» **EXERCISE DESCRIPTION**
Rewrite the items below with every "icon" replaced by "symbol" and everything else left unchanged. Leave the pictures out of your answer.

Screen-element location items
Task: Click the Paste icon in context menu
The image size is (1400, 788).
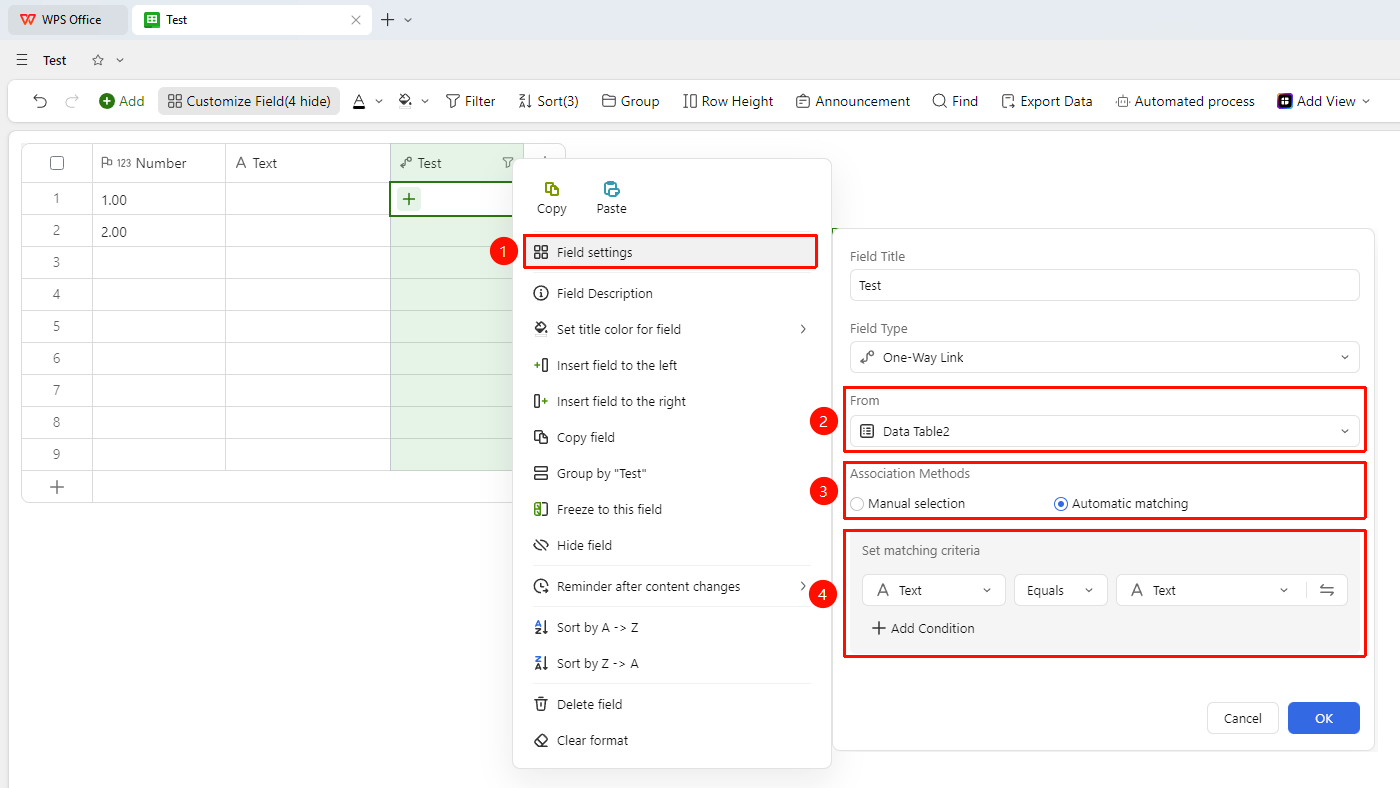Action: pyautogui.click(x=611, y=188)
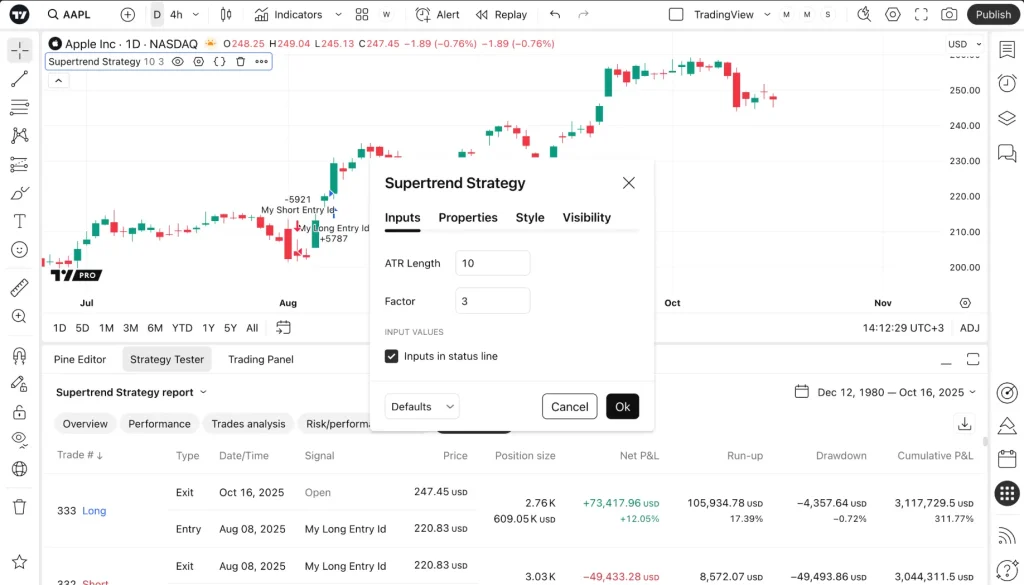The height and width of the screenshot is (585, 1024).
Task: Confirm settings with the Ok button
Action: click(622, 406)
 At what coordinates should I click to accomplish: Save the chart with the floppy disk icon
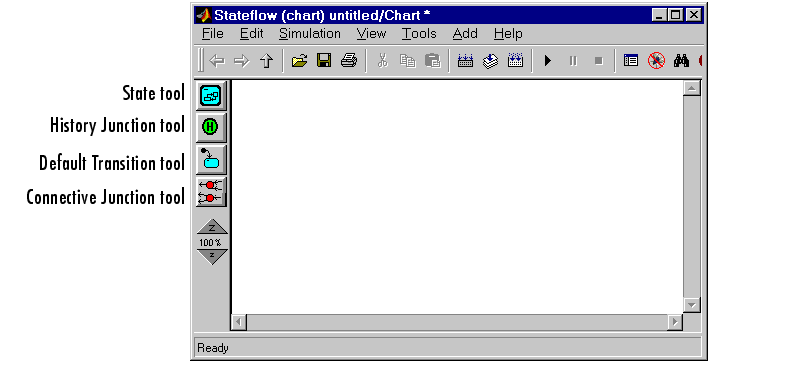coord(324,61)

» **COMPLETED EXERCISE**
Task: Click the Paste symbol in context menu
The image size is (1400, 788).
Action: pyautogui.click(x=611, y=188)
The height and width of the screenshot is (585, 1024).
Task: Confirm settings with the Ok button
Action: click(622, 406)
 At what coordinates should I click to accomplish: Save the chart with the floppy disk symbol
coord(324,61)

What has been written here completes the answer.